--- Recorded data ---

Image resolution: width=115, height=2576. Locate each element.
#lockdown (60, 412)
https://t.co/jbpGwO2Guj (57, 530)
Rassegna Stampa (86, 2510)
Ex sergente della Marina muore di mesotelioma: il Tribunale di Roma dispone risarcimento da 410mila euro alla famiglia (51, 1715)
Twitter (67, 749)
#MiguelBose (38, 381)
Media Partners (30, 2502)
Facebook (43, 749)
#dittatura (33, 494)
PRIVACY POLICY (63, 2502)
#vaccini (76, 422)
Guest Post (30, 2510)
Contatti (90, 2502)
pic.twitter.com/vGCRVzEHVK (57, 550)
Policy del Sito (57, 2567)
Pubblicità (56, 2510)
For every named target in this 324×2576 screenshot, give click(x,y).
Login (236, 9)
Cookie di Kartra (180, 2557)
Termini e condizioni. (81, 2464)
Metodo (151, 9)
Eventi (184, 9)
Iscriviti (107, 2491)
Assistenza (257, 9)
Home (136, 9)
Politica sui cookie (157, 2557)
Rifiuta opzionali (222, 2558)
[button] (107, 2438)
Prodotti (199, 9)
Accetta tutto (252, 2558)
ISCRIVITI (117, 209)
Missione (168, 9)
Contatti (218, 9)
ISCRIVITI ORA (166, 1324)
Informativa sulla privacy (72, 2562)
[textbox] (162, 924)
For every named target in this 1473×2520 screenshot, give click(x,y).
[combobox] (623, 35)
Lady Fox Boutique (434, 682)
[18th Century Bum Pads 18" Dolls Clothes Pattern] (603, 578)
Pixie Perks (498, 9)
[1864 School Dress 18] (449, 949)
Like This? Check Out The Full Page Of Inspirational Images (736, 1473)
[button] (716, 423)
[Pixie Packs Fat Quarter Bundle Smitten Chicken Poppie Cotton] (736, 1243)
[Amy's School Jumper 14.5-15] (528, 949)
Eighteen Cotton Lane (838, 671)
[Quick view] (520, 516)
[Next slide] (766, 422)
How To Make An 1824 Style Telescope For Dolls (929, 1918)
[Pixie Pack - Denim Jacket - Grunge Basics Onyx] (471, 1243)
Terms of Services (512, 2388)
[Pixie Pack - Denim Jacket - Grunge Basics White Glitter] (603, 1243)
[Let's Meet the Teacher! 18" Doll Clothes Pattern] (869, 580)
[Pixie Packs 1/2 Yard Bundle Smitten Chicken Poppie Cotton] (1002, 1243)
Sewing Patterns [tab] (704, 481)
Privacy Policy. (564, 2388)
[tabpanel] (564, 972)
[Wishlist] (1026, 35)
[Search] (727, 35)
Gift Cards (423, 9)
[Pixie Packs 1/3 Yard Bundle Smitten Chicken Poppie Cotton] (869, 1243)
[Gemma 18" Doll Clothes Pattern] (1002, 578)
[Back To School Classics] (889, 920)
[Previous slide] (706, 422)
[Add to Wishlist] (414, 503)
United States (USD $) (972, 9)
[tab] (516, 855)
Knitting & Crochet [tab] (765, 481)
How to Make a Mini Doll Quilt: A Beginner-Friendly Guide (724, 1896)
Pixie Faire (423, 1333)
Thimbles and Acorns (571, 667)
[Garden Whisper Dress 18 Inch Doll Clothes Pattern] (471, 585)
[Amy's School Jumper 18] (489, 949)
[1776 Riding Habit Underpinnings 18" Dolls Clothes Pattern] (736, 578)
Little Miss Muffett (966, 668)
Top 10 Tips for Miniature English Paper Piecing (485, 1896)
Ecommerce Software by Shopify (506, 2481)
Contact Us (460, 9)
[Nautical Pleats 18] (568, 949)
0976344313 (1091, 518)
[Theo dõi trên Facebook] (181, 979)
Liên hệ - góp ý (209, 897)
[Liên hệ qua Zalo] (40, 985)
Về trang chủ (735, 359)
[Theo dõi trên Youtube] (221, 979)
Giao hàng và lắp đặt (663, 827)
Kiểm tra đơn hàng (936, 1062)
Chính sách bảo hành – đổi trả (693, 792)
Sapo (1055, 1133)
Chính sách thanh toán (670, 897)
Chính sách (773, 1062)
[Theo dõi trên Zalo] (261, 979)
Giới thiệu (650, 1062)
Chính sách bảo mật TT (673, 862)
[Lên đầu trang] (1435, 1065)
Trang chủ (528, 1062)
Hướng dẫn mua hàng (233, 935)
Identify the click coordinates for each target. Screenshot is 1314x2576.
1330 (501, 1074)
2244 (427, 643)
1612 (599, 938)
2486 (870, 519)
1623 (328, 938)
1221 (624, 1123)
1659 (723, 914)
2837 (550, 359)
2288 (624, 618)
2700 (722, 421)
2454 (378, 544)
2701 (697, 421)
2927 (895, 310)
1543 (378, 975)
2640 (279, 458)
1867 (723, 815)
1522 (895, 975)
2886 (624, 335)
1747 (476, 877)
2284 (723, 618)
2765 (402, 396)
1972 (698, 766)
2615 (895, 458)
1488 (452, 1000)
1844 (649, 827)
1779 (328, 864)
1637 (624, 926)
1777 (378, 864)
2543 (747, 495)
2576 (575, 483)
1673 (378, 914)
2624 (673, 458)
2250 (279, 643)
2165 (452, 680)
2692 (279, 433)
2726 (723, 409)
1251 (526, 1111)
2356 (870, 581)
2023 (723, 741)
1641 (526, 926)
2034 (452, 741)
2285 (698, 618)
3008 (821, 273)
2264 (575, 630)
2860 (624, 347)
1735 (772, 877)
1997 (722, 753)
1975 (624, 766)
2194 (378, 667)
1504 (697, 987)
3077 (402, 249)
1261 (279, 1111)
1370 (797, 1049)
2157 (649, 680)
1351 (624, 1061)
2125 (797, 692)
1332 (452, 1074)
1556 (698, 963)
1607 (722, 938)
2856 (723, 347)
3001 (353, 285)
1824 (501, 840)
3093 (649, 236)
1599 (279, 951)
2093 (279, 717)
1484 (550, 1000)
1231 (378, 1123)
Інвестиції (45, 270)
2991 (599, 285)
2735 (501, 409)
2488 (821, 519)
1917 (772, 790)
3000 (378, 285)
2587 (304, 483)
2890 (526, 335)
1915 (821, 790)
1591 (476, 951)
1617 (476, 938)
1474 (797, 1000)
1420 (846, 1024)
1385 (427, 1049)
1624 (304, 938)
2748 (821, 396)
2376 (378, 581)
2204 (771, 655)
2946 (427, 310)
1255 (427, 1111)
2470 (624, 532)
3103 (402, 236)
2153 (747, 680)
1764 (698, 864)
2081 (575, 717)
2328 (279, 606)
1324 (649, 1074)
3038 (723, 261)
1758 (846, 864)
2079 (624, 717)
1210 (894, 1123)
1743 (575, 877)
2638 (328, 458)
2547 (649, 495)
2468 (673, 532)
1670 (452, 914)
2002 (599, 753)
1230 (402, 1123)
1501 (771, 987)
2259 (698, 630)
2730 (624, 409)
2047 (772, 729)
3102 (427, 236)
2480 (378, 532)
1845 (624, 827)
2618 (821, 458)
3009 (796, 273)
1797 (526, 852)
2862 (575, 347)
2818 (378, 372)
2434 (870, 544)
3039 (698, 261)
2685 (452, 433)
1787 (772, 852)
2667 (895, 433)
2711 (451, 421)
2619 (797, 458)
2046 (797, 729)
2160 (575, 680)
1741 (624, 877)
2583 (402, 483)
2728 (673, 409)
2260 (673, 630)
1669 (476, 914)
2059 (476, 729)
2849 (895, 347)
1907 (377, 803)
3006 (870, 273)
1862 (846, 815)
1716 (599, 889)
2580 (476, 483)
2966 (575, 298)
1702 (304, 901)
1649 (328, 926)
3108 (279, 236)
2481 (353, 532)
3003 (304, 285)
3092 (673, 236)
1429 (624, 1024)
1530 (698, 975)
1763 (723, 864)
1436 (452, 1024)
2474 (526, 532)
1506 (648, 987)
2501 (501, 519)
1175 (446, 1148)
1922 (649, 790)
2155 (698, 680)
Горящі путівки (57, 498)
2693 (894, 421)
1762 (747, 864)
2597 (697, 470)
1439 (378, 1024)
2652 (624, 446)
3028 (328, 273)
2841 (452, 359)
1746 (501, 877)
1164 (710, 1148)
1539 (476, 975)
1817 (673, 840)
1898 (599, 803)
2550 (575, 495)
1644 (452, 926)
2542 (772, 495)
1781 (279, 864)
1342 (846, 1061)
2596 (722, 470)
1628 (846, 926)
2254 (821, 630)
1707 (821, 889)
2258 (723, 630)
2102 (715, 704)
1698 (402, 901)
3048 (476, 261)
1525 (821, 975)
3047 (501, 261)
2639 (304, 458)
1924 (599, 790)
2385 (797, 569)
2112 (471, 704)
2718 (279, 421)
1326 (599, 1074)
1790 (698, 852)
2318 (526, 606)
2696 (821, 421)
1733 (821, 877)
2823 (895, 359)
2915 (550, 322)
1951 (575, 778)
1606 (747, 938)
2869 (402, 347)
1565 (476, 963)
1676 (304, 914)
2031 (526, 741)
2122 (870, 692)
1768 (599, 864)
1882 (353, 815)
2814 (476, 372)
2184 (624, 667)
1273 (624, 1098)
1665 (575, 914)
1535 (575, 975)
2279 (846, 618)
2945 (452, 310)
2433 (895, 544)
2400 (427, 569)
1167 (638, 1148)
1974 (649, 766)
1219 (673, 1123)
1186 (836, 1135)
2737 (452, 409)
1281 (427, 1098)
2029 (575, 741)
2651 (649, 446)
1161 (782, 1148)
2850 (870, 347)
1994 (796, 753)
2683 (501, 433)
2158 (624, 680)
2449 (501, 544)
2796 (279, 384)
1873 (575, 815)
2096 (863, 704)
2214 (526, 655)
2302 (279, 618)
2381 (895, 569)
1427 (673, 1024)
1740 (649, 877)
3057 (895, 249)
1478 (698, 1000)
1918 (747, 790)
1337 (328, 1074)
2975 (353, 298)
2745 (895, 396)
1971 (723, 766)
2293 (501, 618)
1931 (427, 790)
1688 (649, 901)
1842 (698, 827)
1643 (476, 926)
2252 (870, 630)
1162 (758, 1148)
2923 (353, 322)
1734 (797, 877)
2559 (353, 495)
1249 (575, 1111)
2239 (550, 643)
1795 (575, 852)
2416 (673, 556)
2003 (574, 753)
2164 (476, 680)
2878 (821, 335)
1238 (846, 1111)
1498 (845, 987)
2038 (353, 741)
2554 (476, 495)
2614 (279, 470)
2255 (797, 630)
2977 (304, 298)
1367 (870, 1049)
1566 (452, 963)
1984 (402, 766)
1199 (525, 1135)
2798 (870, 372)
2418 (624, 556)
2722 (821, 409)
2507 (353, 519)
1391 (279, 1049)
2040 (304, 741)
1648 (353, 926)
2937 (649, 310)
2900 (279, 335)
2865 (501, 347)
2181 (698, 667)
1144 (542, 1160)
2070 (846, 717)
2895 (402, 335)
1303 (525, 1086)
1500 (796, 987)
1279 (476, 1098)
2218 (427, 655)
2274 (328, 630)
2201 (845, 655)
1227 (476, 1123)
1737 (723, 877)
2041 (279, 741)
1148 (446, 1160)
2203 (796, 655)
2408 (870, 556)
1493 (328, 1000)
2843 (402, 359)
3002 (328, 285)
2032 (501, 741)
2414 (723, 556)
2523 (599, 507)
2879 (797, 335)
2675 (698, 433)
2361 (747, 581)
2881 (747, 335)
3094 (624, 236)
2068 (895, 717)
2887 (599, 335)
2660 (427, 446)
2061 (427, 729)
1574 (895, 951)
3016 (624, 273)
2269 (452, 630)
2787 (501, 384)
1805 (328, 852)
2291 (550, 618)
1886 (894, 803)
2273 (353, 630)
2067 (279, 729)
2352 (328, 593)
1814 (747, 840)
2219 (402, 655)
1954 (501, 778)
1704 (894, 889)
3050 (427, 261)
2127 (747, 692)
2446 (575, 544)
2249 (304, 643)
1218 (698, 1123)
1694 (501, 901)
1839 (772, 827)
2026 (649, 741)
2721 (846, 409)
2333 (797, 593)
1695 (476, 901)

---

Try it: Going through the entries above, count the lines that have the word "Denim" and state that count alone.

Answer space: 2